Von besonderem Interesse sind biomolekulare Kondensate, die keine erkennbare Zellmembran besitzen, sondern vom umgebenden Zytoplasma durch einen Dichteunterschied getrennt sind, den man grob mit einem Tropfen Öl im Wasser vergleichen kann. Diese Flüssig-Flüssig-Phasentrennung schafft eine spezialisierte, relativ konzentrierte Umgebung für bestimmte Funktionen und Reaktionen. Ein Stresskörnchen beispielsweise ist eine membranlose Organelle, die entsteht, wenn die Zelle unter Stress steht - vielleicht gibt es zu viel Glukose, vielleicht ist es zu heiß oder zu kalt, vielleicht ist die Zelle dehydriert - und ihre Aufgabe ist es, die im Zytoplasma herumschwimmende RNA aufzusammeln, diese genetischen Anweisungen zu speichern und ihre Übersetzung in Proteine zu unterbrechen.

"Wenn Ihre Zelle unter Stress steht, möchten Sie die Produktion von Proteinen herunterfahren, damit Sie wirklich Energie sparen und den Stress überwinden können", erklärt Kosik.

Aber das ist nur ein Teil des Bildes, so die Forscher.

"Was passiert mit den Proteinen, die sich bereits in der Zelle befinden, wenn es Stress gibt? Kosik sagte. "Wenn sie unter diesen Stressbedingungen stehen, könnten einige dieser Proteine beschädigt werden und sich falsch falten. Fehlfaltungen des Tau-Proteins zum Beispiel können pathologisch werden und zu den neurofibrillären Tangles führen, die für die Alzheimer-Krankheit charakteristisch sind.

Hier kommt das von den Forschern neu entdeckte BAG2-Kondensat ins Spiel. Das nach dem darin enthaltenen BAG2-Protein benannte Organell ist in der Lage, diese fehlerhaften Proteine im Zytoplasma aufzusammeln und sie in ein Proteasom - die zelleigene Version eines Mülleimers - zu stopfen, das sich im Organell befindet.

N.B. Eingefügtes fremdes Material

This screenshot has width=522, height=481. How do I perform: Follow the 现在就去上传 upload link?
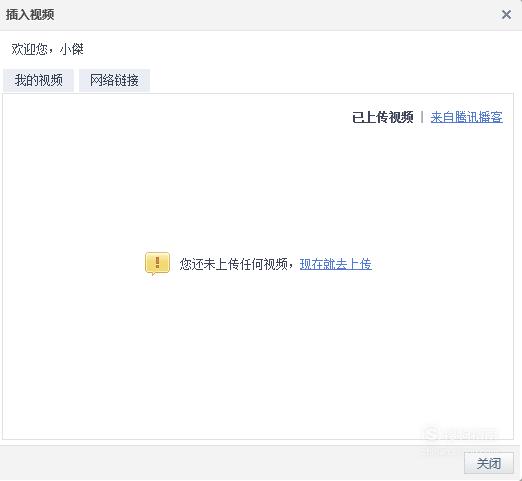tap(336, 264)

"Einige Proteine bilden eine kleine Trommel, und während das Protein durch diesen kleinen Zylinder gefädelt wird, wird es abgebaut", so Kosik. Dadurch wird das Protein inaktiviert und abgebaut. Er fügte hinzu, dass in einer Zelle zu jedem Zeitpunkt viele Proteasomen vorhanden sind, aber das Besondere an diesem speziellen Proteasom (mit der Bezeichnung 20S) ist, dass es Proteine aufnehmen kann, die bereits etwas falsch gefaltet sind und nicht in die anderen zellulären Mülleimer passen würden.

"Die begrenzende Kappe, die bei vielen Proteasomen vorhanden ist, ist bei den BAG2-Kondensaten nicht vorhanden", erklärt Kosik. Außerdem beruht diese Methode des Proteinabbaus nicht auf dem Ubiquitinierungsprozess, bei dem Proteine, die zerstört werden sollen, mit einem winzigen Ubiquitin-Protein-Tag markiert werden, bevor sie vom Proteasom erfasst werden.

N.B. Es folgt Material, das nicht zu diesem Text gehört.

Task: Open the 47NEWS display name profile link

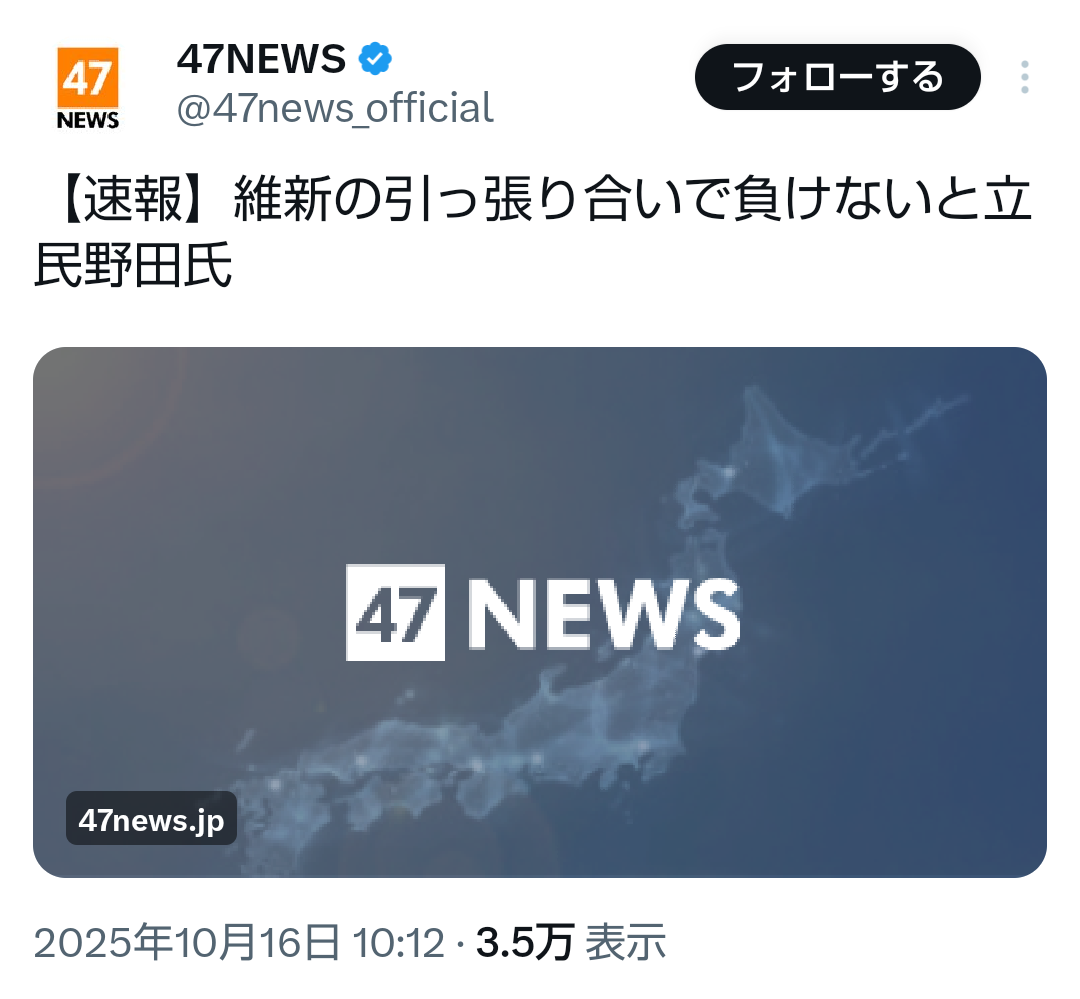Action: click(262, 58)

Die Rolle des BAG2-Proteins in diesem Zusammenhang ist noch nicht vollständig geklärt, aber Kosik vermutet, dass es eine Rolle bei der Organisation des unordentlichen Proteins spielt, bevor es in das 20S-Proteasom gelangt.

"BAG2 wird als Co-Chaperon angesehen, da es mit molekularen Chaperonen zusammenarbeitet, um die Faltung von Proteinen zu unterstützen", sagte er. In einer früheren Studie wies das Kosik-Labor die Fähigkeit von BAG2 nach, verhedderte Tau-Proteine in Zellkulturen aufzuspüren und aufzulösen.

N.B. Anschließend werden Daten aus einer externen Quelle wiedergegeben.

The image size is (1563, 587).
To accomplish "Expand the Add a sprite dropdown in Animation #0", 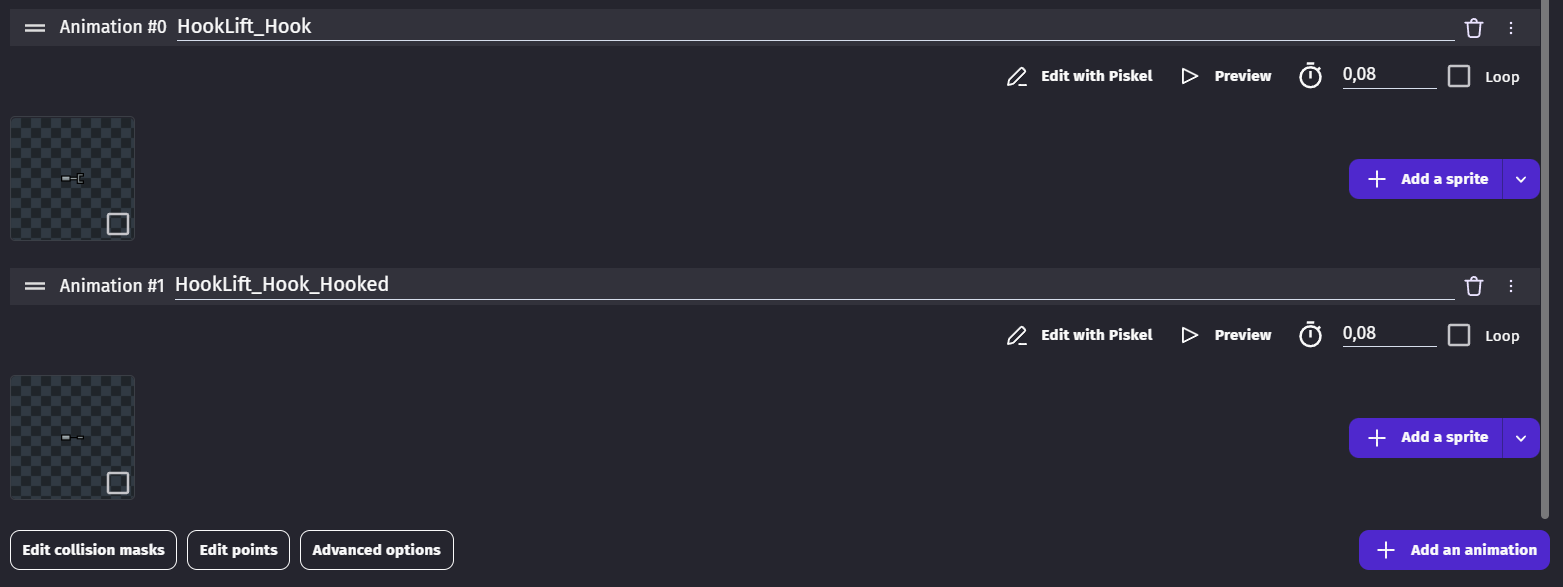I will point(1521,179).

"Diese BAG2-Kondensate scheinen, zumindest im Fall von Tau, tatsächlich zum beschädigten Tau zu wandern und es zu verschlingen", so Kosik.

Diese vielversprechenden Ergebnisse könnten einen Weg aufzeigen, die Entwicklung der Alzheimer-Krankheit zu unterbrechen, die durch eine Anhäufung von fehlgefaltetem Tau gekennzeichnet ist.

"Das BAG2-Kondensat ist wirklich ein idealer Ort für beschädigtes Tau", so Kosik. "Es wäre wirklich schön, wenn wir herausfinden könnten, wie wir Tau im Frühstadium seiner Schädigung in dieses Kondensat bringen können, damit die Zelle es loswerden kann, bevor es schlimmer wird."